Cuánto bien hace ese saludo de la Virgen María. Yo pienso que con esas palabras de saludo cerca de nosotros, también nosotros tendremos la certeza de que Dios es el Salvador, de que podemos apoyarnos en Él, de que aún en las "cañadas más oscuras" (véase Salmo 23), como dice el salmo, podemos fiarnos en Él y podemos apoyarnos en El.
El saludo de María infunde esa certeza y comunica el Espíritu Santo; se convierte en un instrumento del Espíritu Santo; se trata de una genuina evangelización, porque lo más propio del Evangelio es precisamente la comunicación del Espíritu Santo y eso tienen las palabras de María.
No es la evangelización pública de quien predica en la Sinagoga o de quien toma la palabra en la asamblea en la iglesia, es una predicación en el ámbito doméstico, es una predicación en el ámbito de la amistad, de la cercanía, de la familia, del corazón.
Pero no debemos quitarle importancia a esta predicación exhortativa que la Iglesia dice, es la propia precisamente de la mujer. Fue esa predicación la que fue abriéndole camino al Evangelio en la casa de Zacarías, y así también la predicación de las mujeres, le abre espacio a Cristo casa por casa.

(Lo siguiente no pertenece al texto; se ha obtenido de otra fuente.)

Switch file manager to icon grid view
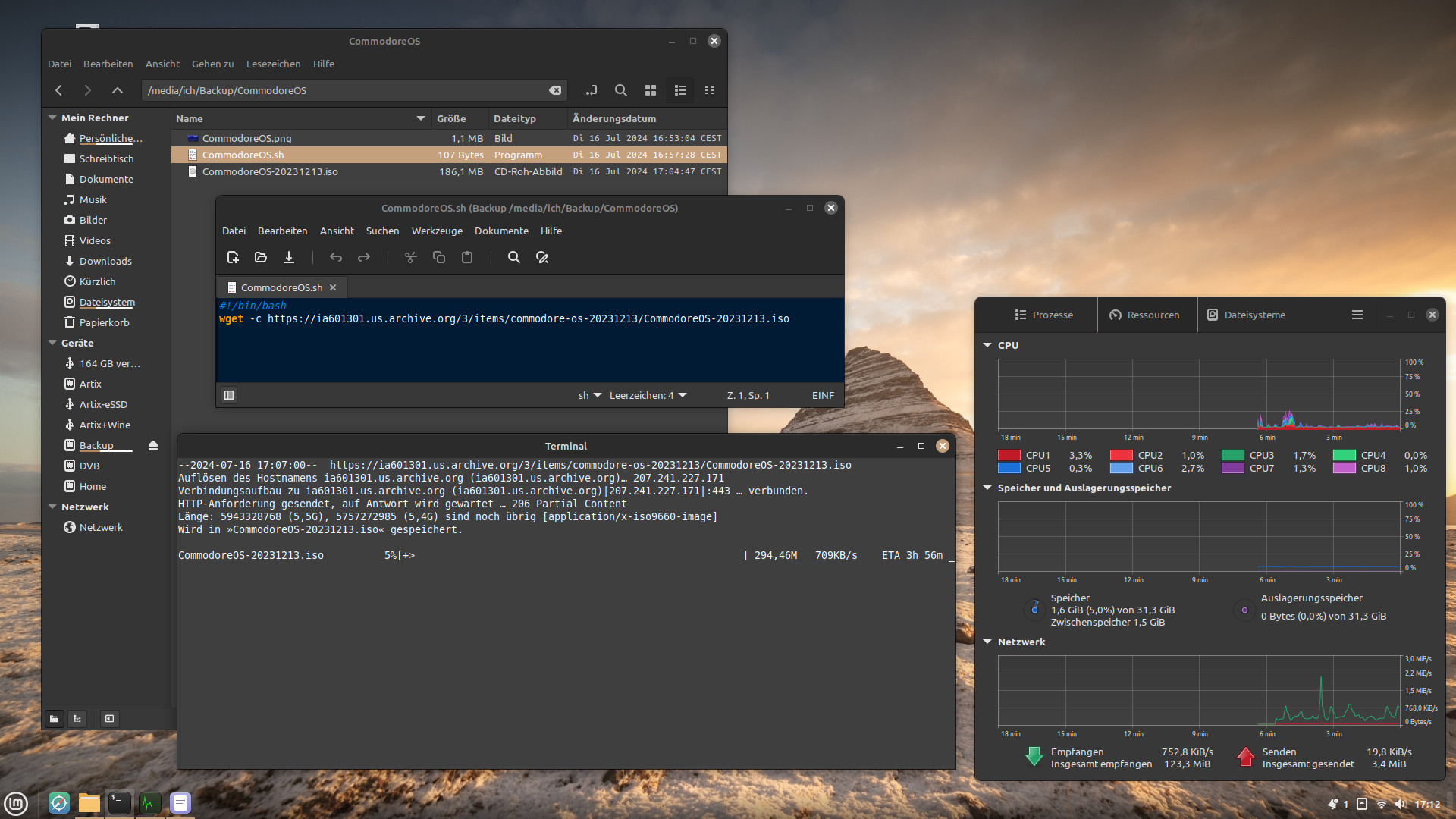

Si miramos la historia de nuestra América Latina descubriremos cómo el saludo, la piedad, el susurro, la palabra que aconseja y da paz en cada hogar ha sido el principal instrumento de evangelización; podemos decir que América Latina ha sido evangelizada por muchísimas mujeres, que a ejemplo de María, han movido, han persuadido los corazones con la gracia del Espíritu, para que cada hogar se convierta en un hogar de Cristo.
De esta intercesión maravillosa, esta palabra que da certeza, si está cerca de nosotros, mantiene el corazón abierto hacia Jesús y Jesús viene y comunica alegría.
Mi última reflexión es precisamente sobre esta alegría. El evangelio de Lucas, siempre que puede, subraya la alegría, alegría que lleva a cantar, alegría que lleva a estremecerse, la alegría que lleva a saltar de gozo, la alegría que lleva a hablar, alegría que se ve en el semblante, alegría que sale por los saludos, alegría que se entra por los oídos; allí donde está el Espíritu Santo, se va regando esta alegría.
Se llenó Isabel del Espíritu Santo y dijo en voz alta: "Bendita tu entre las mujeres" (véase San Lucas 1,42). Alegrías y bendiciones. "Feliz la que ha creído que se cumplirán las palabras que le fueron dichas de parte del Señor" (véase San Lucas 1,45); la alegría de creer.
En verdad el evangelio, que es Evangelio siempre, sobre todo es buena noticia en Lucas, cuando va mostrando cómo ahí donde llega el Espíritu, ahí donde visita la Virgen, se construye la alegría y se consolida la alegría.
Dijo un pensador que la alegría es el ambiente natural del heroísmo, y nosotros nos sentimos, por el Espíritu Santo, hacia la santidad, pero la santidad requiere de este impulso, requiere de este fuego de la alegría; sin este gozo no se va muy lejos.
La tristeza es vecina de la desconfianza y la amargura es enemiga del amor; la melancolía huye de la luz, y el mal genio aparta de quienes podrían recibir la buena noticia; ni la ira, ni la melancolía, ni la tristeza, ni la amargura.
Que vengan torrentes de esta alegría, alegría incontenible, alegría irreprimible; ella misma ya es una victoria, la sonrisa del gozo ya es una victoria.
Se maravillaban los frailes en tiempos de Santo Domingo de ver cómo, en medio de la enfermedad o en medio del cansancio, era especialmente alegre; este gozo es ya una victoria, esta alegría es ya un Evangelio.
Que María, con su saludo, infunda en nosotros Espíritu Santo, y que este gozo del Espíritu se vuelva Evangelio en nosotros, y a través de nosotros, en nuestros hermanos.